Source material »

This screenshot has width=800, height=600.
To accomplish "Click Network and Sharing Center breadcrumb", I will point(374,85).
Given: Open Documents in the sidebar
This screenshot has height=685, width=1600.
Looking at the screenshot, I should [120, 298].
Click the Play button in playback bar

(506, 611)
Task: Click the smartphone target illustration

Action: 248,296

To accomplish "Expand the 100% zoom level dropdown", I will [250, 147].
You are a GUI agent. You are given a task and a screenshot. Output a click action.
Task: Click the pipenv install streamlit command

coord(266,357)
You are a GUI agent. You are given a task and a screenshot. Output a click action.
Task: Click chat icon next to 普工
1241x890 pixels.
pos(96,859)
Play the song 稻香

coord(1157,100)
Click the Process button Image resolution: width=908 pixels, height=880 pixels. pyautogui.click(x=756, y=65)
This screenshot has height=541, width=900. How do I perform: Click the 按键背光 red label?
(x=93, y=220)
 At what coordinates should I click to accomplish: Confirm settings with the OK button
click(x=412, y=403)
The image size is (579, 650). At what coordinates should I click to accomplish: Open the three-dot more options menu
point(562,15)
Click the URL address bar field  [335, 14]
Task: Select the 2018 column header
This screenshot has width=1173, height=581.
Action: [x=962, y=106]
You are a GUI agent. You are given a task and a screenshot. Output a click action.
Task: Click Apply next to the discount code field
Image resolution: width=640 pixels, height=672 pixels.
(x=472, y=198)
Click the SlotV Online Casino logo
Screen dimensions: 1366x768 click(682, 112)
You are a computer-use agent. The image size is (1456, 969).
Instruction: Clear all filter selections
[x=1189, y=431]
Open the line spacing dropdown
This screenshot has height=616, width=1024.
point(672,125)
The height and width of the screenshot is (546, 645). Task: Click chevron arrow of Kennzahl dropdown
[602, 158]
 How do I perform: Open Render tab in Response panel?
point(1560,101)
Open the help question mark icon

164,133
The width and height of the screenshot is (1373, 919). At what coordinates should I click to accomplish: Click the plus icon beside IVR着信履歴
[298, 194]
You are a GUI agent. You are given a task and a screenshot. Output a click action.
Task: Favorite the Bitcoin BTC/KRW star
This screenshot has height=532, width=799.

Directions for this task »
The answer must be the line containing "How do I perform: Open" and every line after it through the end of the records, repeated exactly.

Task result »
 How do I perform: Open Render tab in Response panel?
point(1560,101)
Open the help question mark icon

164,133
The width and height of the screenshot is (1373, 919). At what coordinates should I click to accomplish: Click the plus icon beside IVR着信履歴
[298, 194]
You are a GUI agent. You are given a task and a screenshot. Output a click action.
Task: Favorite the Bitcoin BTC/KRW star
This screenshot has height=532, width=799.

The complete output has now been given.